北海道札幌市または、近郊在住者で、間伐などが遅れている森林を所有する不在村森林所有者を対象としました。
・どうやって所有者を探しだしたの?
各森林組合、森づくりセンターの林業普及指導員、林業グループからの情報提供や聞き取り調査から探していきました。
・こんな方法で呼びかけました
PR冊子「応援します、あなたの山の戸籍づくり」を活用し、手紙、訪問、電話などで、「山の戸籍」づくりへの参加を呼びかけました。
●「山の戸籍」づくりで工夫したことは?
電話をかける際には、所有者が仕事から帰宅する時間をみはらかって電話するようにしました。またフィールドコーディネーターの所属団体について、時間をかけて、どういう団体なのか説明・理解してもらいました。
最初のアプローチとして、現地調査結果をもとに、間伐や適正なその他の施業の必要性について森林組合から連絡をした上で、こちらから電話することで、よりスムースに戸籍づくりに関心を持ってもらえました。
また、「山の戸籍」づくり管理簿のほか、補完資料として、森づくりセンター(林業普及指導員)が作成した、現在の森林の健康度、また将来に向けての「生産目標」「現在必要とされる手入れ」「次回の手入れ時期」「将来予想される姿」等を記述した、「森林の健康診断書」などを持参し説明することで、具体的な方向性を提示しました。
●所有者さんの反応は?
- 父親から元気なうちに一度境界等を教えてもらおうとしたが、実現しないうちに亡くなった。
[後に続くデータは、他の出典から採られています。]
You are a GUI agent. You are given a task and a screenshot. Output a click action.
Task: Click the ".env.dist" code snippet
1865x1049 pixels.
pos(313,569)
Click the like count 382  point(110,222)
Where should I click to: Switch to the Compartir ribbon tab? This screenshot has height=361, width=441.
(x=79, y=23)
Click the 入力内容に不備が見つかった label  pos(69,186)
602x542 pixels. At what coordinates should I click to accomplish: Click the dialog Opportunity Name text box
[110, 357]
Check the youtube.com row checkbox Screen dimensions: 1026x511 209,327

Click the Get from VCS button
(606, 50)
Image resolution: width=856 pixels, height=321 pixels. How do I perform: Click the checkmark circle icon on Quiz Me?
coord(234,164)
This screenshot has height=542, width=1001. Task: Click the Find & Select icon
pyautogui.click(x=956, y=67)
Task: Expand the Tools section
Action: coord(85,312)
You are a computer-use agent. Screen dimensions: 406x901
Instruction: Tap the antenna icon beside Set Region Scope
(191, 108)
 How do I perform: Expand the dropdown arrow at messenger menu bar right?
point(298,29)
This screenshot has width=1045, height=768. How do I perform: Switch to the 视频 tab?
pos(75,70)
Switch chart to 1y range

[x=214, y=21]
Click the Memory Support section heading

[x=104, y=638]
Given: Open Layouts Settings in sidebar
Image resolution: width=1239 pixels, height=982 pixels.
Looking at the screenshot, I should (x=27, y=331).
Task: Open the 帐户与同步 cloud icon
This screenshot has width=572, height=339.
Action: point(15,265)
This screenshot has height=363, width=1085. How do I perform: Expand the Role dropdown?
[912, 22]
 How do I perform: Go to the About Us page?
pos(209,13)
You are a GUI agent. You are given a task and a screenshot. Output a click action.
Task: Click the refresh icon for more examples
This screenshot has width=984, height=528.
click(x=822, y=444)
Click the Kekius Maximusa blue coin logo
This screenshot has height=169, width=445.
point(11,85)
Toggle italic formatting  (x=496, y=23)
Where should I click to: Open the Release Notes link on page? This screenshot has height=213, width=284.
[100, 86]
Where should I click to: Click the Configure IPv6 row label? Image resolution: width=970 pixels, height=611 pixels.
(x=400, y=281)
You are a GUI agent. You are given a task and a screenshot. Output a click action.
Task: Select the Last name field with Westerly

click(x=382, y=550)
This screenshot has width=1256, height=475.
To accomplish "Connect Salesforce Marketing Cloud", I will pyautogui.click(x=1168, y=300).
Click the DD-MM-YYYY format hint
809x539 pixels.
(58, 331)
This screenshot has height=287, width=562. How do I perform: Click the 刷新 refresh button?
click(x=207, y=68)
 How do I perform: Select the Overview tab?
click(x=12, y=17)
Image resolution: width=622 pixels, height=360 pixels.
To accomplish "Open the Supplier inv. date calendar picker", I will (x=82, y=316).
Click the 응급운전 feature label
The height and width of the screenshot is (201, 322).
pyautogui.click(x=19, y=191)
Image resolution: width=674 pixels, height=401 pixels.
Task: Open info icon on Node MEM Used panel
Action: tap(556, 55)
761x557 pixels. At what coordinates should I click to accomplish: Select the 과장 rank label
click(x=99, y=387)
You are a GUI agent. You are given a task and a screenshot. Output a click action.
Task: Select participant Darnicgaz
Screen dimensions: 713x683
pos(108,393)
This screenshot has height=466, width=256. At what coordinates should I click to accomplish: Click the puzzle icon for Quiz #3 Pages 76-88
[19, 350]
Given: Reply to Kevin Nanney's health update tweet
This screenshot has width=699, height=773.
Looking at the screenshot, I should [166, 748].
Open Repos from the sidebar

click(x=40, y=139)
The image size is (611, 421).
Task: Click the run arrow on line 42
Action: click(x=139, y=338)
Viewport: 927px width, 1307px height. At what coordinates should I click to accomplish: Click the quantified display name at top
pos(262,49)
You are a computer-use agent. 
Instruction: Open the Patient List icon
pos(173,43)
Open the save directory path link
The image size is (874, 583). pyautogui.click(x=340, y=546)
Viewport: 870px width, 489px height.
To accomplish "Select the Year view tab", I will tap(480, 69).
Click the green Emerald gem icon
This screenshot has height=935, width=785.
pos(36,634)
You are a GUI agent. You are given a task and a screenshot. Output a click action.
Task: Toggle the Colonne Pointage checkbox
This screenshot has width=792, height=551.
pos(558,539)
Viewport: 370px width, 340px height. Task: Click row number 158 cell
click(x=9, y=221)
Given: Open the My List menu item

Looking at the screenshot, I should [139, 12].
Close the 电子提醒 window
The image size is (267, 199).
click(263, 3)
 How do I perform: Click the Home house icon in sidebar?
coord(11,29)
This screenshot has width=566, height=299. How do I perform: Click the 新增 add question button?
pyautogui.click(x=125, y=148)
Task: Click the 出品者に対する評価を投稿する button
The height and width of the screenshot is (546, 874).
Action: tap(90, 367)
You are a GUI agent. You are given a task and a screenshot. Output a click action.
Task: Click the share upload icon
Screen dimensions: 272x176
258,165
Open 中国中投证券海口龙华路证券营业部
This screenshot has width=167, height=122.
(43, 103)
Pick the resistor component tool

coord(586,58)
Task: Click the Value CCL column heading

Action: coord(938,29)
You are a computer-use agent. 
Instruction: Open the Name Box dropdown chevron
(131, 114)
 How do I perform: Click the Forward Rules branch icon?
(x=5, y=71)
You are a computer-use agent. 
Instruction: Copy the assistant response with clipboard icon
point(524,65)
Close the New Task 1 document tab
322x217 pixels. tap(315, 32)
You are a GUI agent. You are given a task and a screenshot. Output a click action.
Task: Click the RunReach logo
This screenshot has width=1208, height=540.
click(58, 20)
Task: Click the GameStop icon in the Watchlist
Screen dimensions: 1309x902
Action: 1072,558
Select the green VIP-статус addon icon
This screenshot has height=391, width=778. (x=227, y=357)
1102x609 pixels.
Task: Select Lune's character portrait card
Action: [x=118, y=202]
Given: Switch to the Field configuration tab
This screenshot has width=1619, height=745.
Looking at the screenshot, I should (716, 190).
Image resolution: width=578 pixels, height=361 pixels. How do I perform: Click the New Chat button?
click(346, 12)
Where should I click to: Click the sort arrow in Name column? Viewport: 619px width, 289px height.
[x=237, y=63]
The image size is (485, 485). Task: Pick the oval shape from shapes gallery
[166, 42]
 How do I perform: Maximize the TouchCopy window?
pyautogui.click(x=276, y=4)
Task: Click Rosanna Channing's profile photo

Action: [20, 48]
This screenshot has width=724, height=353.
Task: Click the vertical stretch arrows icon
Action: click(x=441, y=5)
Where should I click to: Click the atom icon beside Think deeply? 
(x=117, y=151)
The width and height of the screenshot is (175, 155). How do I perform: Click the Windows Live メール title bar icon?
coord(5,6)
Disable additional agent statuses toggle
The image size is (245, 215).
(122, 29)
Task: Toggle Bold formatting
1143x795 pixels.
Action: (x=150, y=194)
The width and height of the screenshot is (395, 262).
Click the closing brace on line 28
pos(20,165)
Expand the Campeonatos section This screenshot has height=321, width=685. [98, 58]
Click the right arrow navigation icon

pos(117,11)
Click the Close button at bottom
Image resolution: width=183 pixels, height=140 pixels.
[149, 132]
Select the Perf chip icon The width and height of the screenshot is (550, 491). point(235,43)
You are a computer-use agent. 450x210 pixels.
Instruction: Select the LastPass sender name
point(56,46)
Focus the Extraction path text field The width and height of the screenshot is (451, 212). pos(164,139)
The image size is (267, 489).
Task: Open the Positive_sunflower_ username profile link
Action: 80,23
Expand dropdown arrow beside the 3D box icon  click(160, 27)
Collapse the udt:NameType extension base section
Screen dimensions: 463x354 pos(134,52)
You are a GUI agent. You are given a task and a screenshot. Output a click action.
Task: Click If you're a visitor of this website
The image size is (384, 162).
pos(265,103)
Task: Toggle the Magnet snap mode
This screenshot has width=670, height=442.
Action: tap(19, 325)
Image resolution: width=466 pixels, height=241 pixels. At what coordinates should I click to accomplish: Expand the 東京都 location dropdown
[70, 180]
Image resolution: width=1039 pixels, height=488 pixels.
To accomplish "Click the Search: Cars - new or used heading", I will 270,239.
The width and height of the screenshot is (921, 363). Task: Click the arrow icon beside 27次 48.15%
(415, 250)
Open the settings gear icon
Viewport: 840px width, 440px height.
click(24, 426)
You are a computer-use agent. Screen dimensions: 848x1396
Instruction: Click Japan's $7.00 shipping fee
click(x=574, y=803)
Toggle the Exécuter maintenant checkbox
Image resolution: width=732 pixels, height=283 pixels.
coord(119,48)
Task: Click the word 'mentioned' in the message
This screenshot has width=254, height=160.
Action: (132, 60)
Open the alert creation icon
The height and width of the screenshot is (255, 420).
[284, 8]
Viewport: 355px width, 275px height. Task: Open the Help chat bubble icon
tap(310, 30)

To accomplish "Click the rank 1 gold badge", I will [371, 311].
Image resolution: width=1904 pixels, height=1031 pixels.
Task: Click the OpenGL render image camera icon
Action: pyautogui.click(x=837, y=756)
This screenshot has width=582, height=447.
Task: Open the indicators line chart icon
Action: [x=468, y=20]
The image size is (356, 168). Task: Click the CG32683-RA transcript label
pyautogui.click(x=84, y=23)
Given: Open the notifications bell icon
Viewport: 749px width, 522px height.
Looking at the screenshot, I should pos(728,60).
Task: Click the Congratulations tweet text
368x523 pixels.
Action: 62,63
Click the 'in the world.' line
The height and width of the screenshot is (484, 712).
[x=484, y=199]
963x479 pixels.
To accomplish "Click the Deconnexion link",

- 小・中学生のころに父親に何度か山に連れて行ってもらったことはある。このため、森林の位置は承知していたが、現況を把握していなかったので、今回の調査内容で、どこにどのような森林があることや森林の現状と必要な手入れ等が分かった。「山の戸籍」づくりに参加して本当によかった。
- 今後とも森林を管理して行くが、「山の戸籍」づくりフィールド候補管理簿等を参考にさせてもらう。
- 1林分あたり2~4枚の写真を使用してあり、林況とともにエゾシカの角こすりや野ネズミの被害状況等が伝わり、効果的であった。